I’m currently working on a personal project utilising WebApi to post an image for OCR. I don’t need to save this file, I just need a byte array of it to perform some character recognition using Tesseract. One of the tutorials on http://www.asp.net, Forms and Multi-part MIME, describes how to upload an image by reading the multipart data directly inside the controller, and saving it to appdata folder.

This doesn’t seem ideal for my scenario, firstly, I don’t need to store the images and, more importantly, it makes it difficult to test.

Ideally, I needed my actions signature to be like this:

[HttpPost]
public Task<string> Upload(ImageMedia media)

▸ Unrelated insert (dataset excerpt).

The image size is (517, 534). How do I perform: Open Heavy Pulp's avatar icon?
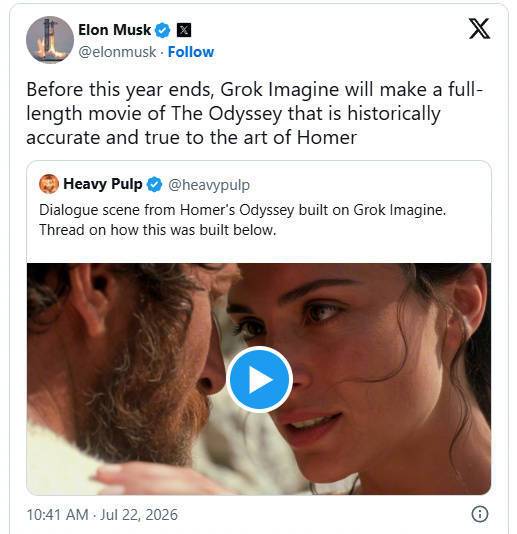49,184
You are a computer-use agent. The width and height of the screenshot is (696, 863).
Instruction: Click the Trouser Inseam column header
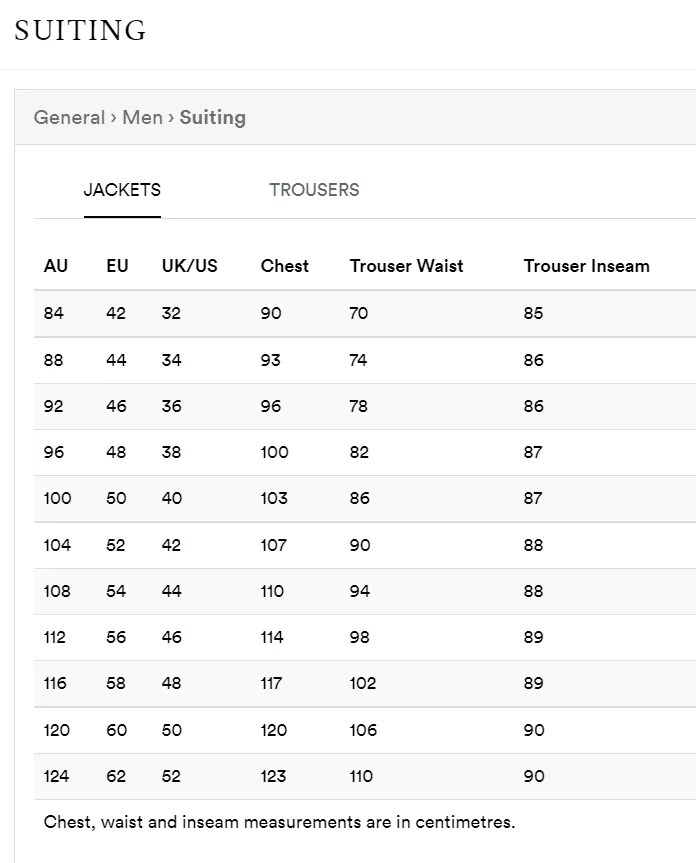pos(586,266)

Where ImageMedia looks like this:

    public class ImageMedia
    {
        public string FileName { get; set; }
        public string MediaType { get; set; }
        public byte[] Buffer { get; set; }

        public ImageMedia(string fileName, string mediaType, byte[] imagebuffer)
        {
            FileName = fileName;
            MediaType = mediaType;
            Buffer = imagebuffer;
        }
    }

Now, implementing a new MediaTypeFormatter I can extract the image and populate my ImageMedia model.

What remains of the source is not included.